文書抜粋:
============================================================

説明

麺類に対するほぐれ改良剤の自動処理方法

【課題】濃縮タイプのほぐれ改良剤を使用する麺類の製造現場において、手作業によるほぐれ改良剤の希釈混合の操作を自動化(省力化)し、生産効率を向上し、ほぐれ改良剤の保管スペースを最小化しかつ残包装資材を減量化し得る、麺類に対するほぐれ改良剤の自動処理方法を提供することを課題とする。
【解決手段】茹でまたは蒸し、冷却後の麺類に、その場で液状のほぐれ改良剤を所定量の水で希釈混合してほぐれ改良剤希釈液を調製し、連続して前記ほぐれ改良剤希釈液を塗布することを特徴とする麺類に対するほぐれ改良剤の自動処理方法により、上記の課題を解決する。

【発明の詳細な説明】
【技術分野】
【0001】
本発明は、麺類に対するほぐれ改良剤の自動処理方法に関する。さらに詳しくは、本発明は、濃縮タイプのほぐれ改良剤を使用する麺類の製造現場において、ほぐれ改良剤を水で希釈混合する作業を自動化して大幅に省力化し得る、麺類に対するほぐれ改良剤の自動処理方法に関する。
【背景技術】
【0002】
近年、生活スタイルの変化に伴い、未調理もしくは電子レンジなどでの加熱調理のみで、または熱湯を注ぐだけで食することができるインスタント食品がコンビニエンスストアやスーパーなどで大量に販売され、消費されている。そして、このようなインスタント食品の中でも、麺類は、種類やメニューが多彩で、簡便に食することができることなどから、様々な形態の麺類が大量に製造されている。
【0003】
麺類、特に茹で麺や蒸し麺の製造現場では、効率よく大量の麺類を製造するだけでなく、出荷された麺類が消費されるまでその品質を保持できるように様々な工夫がなされている。
例えば、麺類は、麺線表面の離水および糊化された澱粉の粘着性により麺線が互いに付着し、全体が塊状に固着してほぐれが悪くなることから、これを防止するために、茹でまたは蒸し、冷却後の麺類にほぐれ改良剤や食用油脂を塗布する方法が採られている。

============================================================

作業要件:
1. ほぐれ改良剤に関する文書について、次の問いに答えてください。
(a) 【課題】で、自動化の対象とされている手作業の操作は何ですか。
(b) インスタント食品が大量に販売されている場所として、どこが挙げられていますか。
(c) 麺線が互いに付着する原因として、何が挙げられていますか。
2. ほぐれ改良剤に関する文書の最後の文を引き継ぎ、その続きを書いてください。
後に続くデータは、ほぐれ改良剤に関する文書とは無関係です。

提供データ:
============================================================

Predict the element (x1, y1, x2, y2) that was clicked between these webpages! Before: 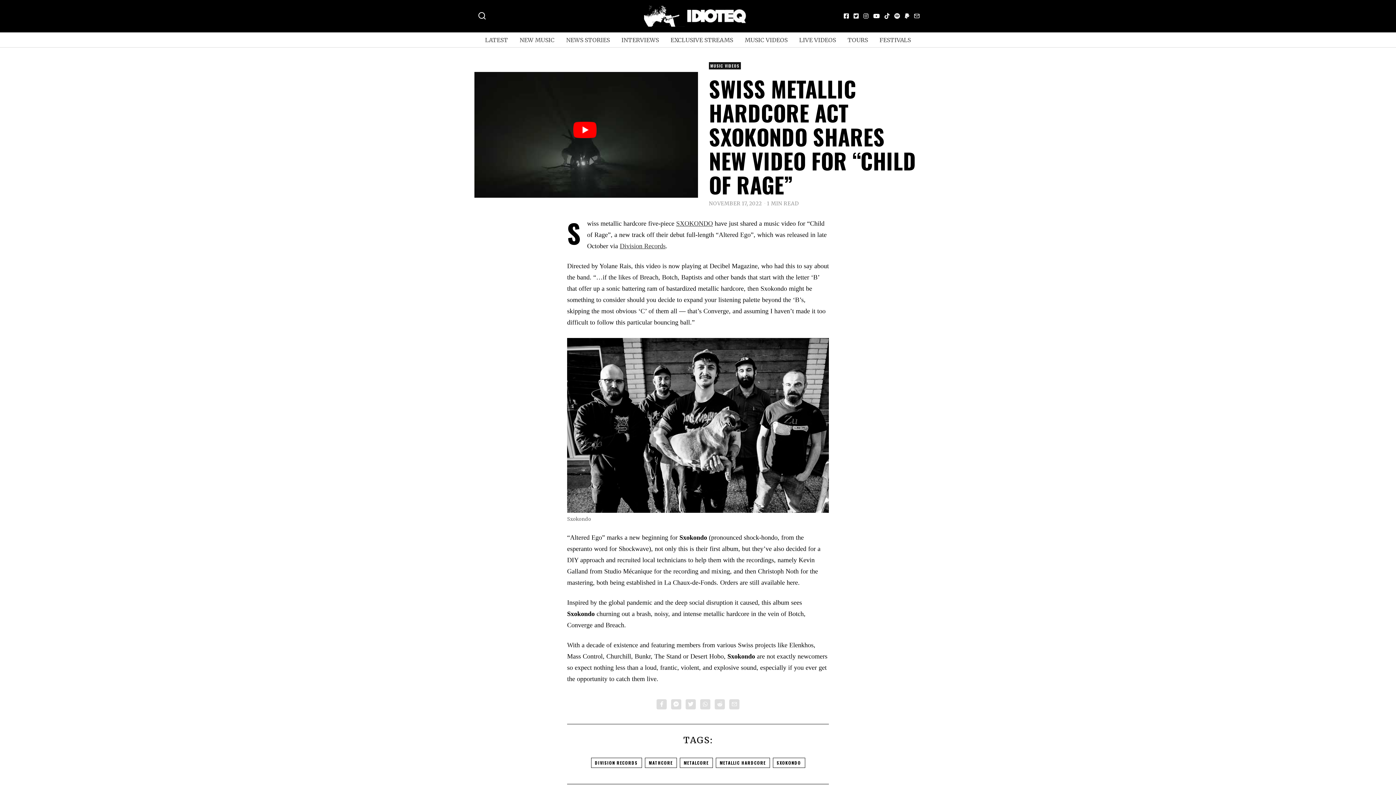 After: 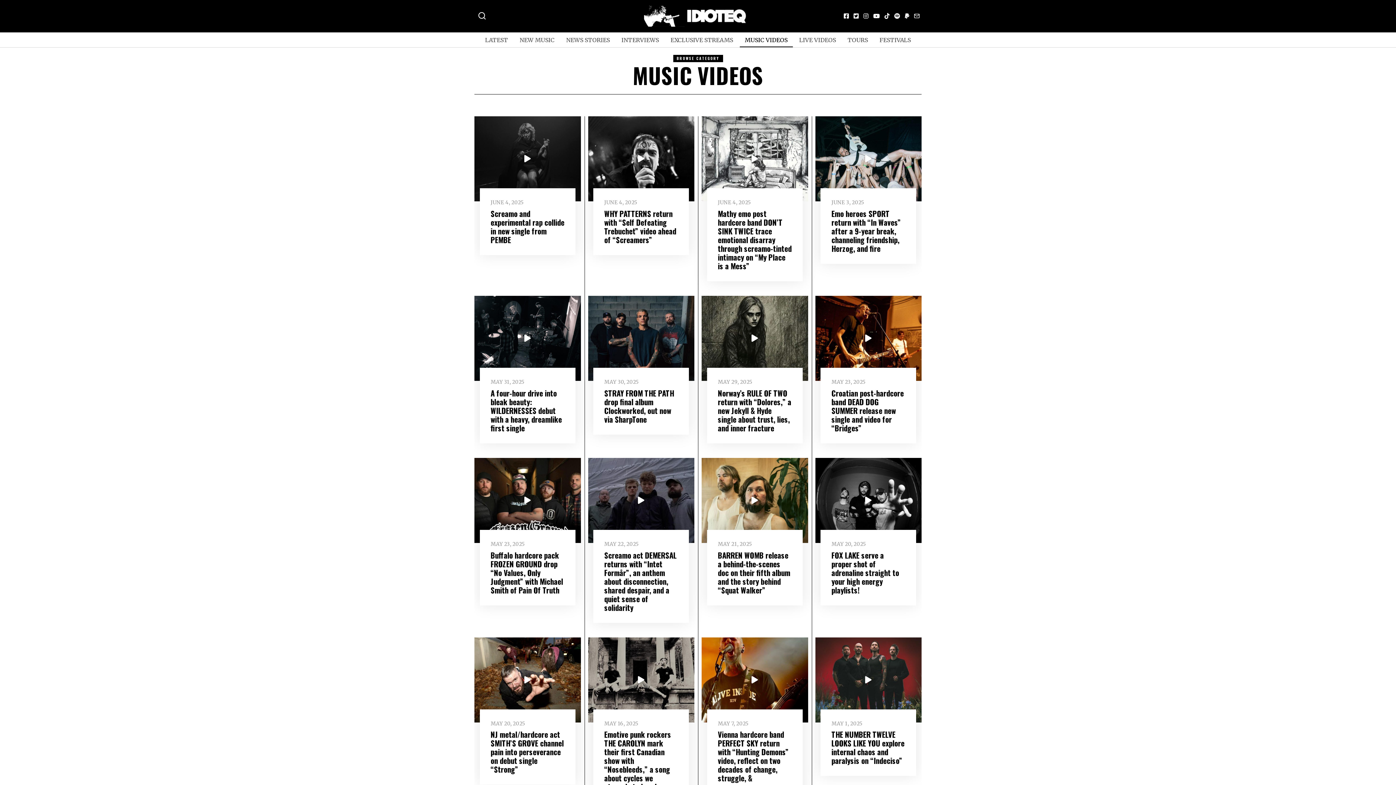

============================================================

結果一覧:
1.
(a) ほぐれ改良剤の希釈混合の操作です。
(b) コンビニエンスストアやスーパーです。
(c) 麺線表面の離水と、糊化された澱粉の粘着性です。

2.
【0004】
麺類のほぐれ改良剤には、製造現場において所定の濃度に水で希釈混合して麺類に塗布する濃縮タイプのほぐれ改良剤と、予め所定の濃度に水で希釈混合され、製造現場において麺類にそのまま塗布するストレートタイプのほぐれ改良剤とがある。
ストレートタイプのほぐれ改良剤は、製造現場において水で希釈混合する操作を必要としないことから、コンビニエンスストアやスーパー向けに麺類を大量に製造する現場で多用されている。
【0005】
図2は、現在多くの麺類の製造現場で用いられている、ほぐれ改良剤の塗布(噴霧)システムのフロー概略図である。
このフローによれば、貯留タンク1に貯留されたストレートタイプのほぐれ改良剤が定量ポンプ9で一定水量に調整されて噴霧ノズル4に供給され、エア(Air)系のエアが電磁弁3に供給され、電磁弁の開閉により、噴射ノズルからほぐれ改良剤が麺類に噴霧される。図中、図番2はバルブを示す。また、貯留タンク1に貯留されたほぐれ改良剤は羽根付き撹拌機により撹拌されている。
【0006】
しかしながら、ストレートタイプのほぐれ改良剤は、希釈混合の操作が不要であるという長所がある反面、濃縮タイプのほぐれ改良剤に比べて多量に必要であり、貯留タンク1にほぐれ改良剤を頻繁に投入する操作が必要になり、手作業による負担が多くなる。また、多量のほぐれ改良剤の保管スペースが必要になり、かつ多量の包装資材が残るという短所がある。このような残包装資材の処分(リサイクル、リユース、廃棄処理など)には、多大の労力や費用を要する。
【0007】
そこで、上記の噴霧システムに濃縮タイプのほぐれ改良剤を適用し、貯留タンク1内で濃縮タイプのほぐれ改良剤を所定の水で希釈混合することが考えられる。
しかしながら、上記の保管スペースや残包装資材の問題が解決できたとしても、製造現場においてほぐれ改良剤を所定の濃度に水で希釈混合する操作が必要となるという問題に逆戻りする。また、手作業による希釈混合の操作が多くなる分、衛生上の問題が発生する頻度が高くなる。
【0008】
上記のような理由から、コンビニエンスストアやスーパー向けに麺類を大量に製造する現場では、これまで濃縮タイプのほぐれ改良剤が敬遠されてきたが、麺類の生産性をより高め、省力化するために、濃縮タイプのほぐれ改良剤の長所を生かしつつ、その短所を克服し得る方法が工業的に強く求められている。
【0009】
特許第3287832号公報(特許文献1)および特許第3260136号公報(特許文献2)には、それぞれ茹麺のほぐし方法および茹麺のほぐし装置について記載されている。しかしながら、これらの先行技術は、茹麺にほぐれ改良剤を均一に噴霧するための方法および装置に関する技術であり、濃縮タイプのほぐれ改良剤を自動的に希釈混合・噴霧する方法については記載も示唆もない。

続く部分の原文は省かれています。